Action item
Copy, please, the line with "Zoom out with the minus button" and each line that follows it through the end of the data below, exactly as given and without pictures.

☆ ☆ ☆ ☆ ☆ ☆ ☆

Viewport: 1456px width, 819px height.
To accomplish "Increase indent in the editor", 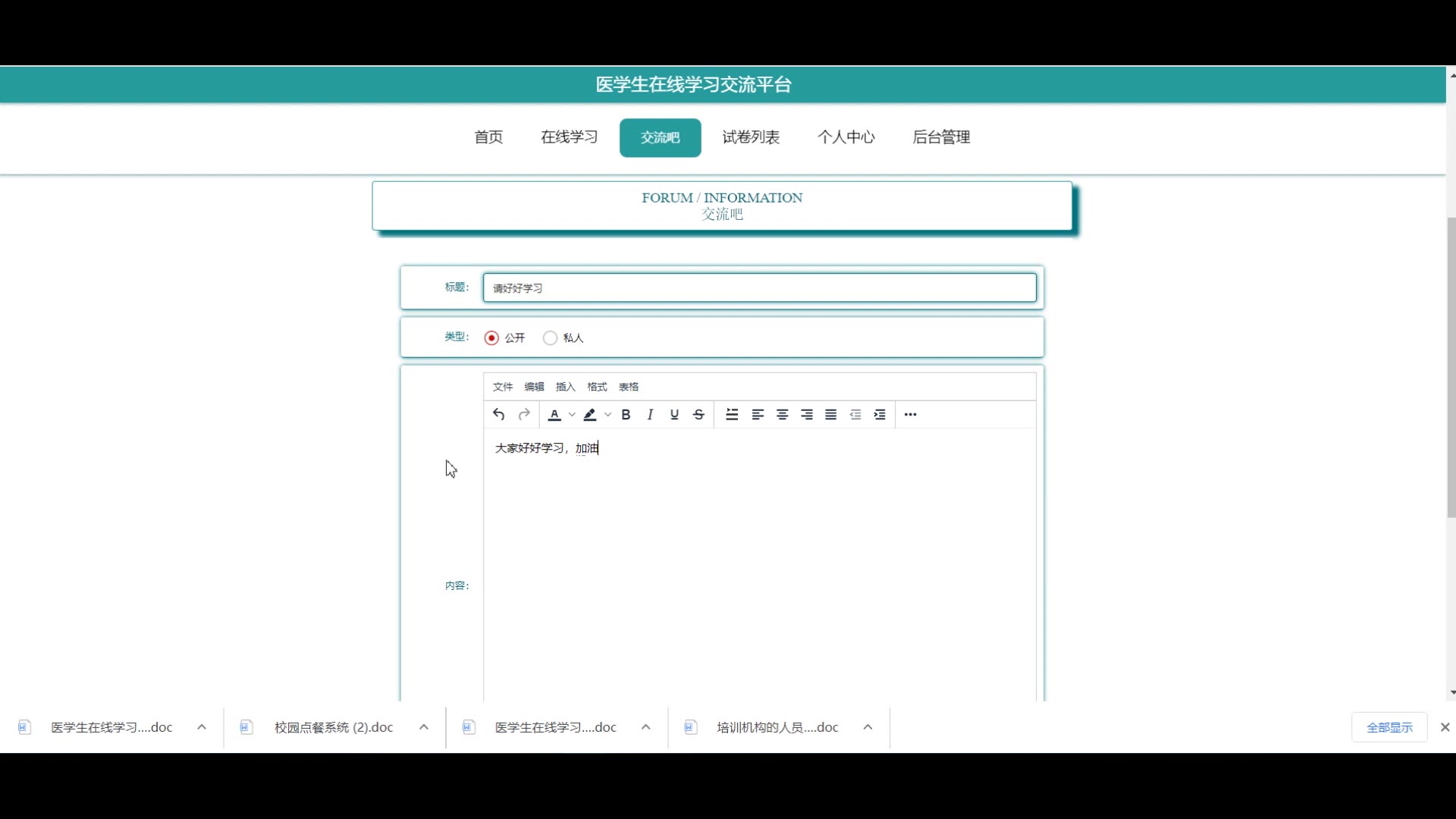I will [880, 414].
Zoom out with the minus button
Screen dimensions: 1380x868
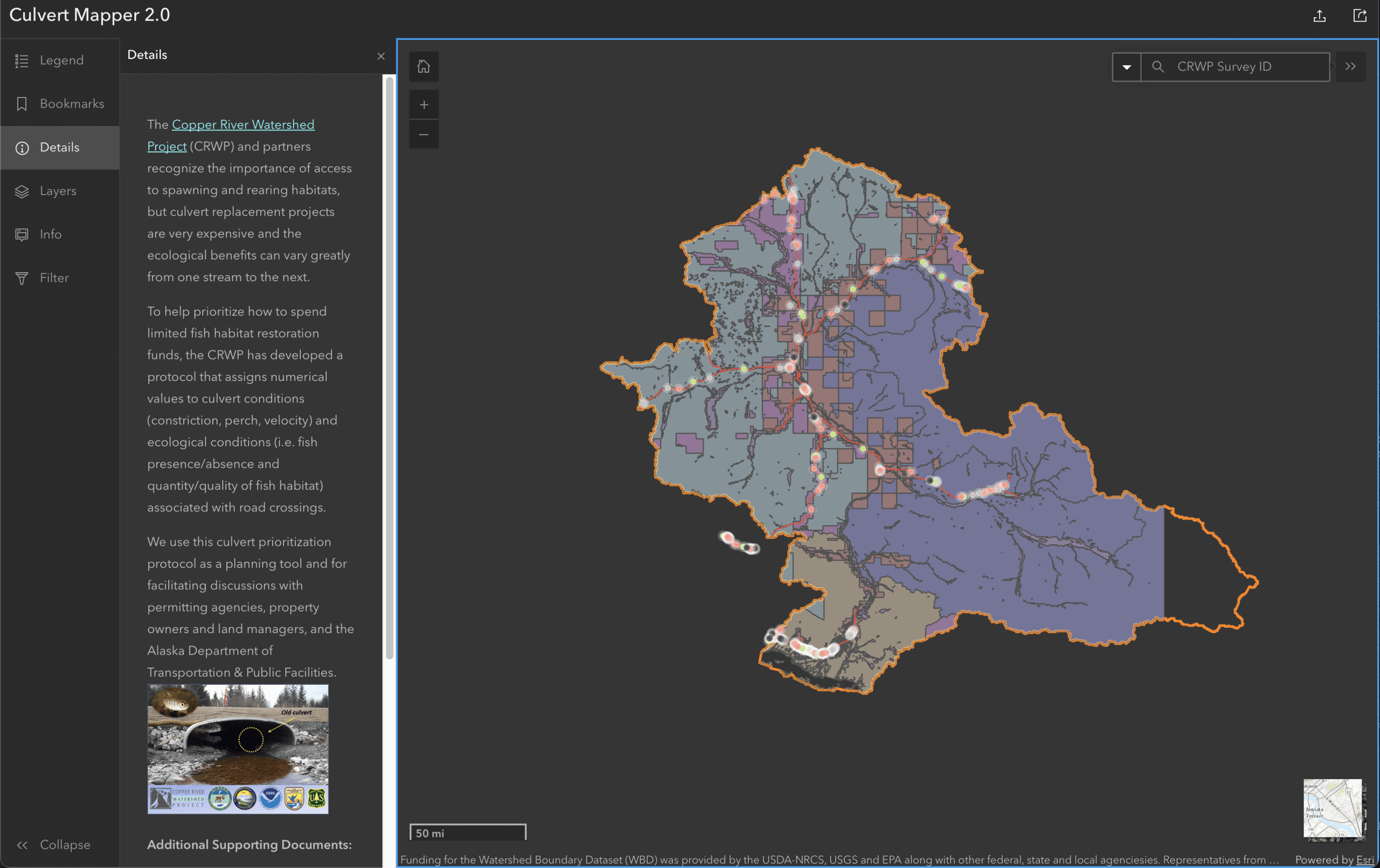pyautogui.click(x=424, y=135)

☆ ☆ ☆ ☆ ☆ ☆ ☆

Written response
Zoom out with the minus button
Screen dimensions: 1380x868
pyautogui.click(x=424, y=135)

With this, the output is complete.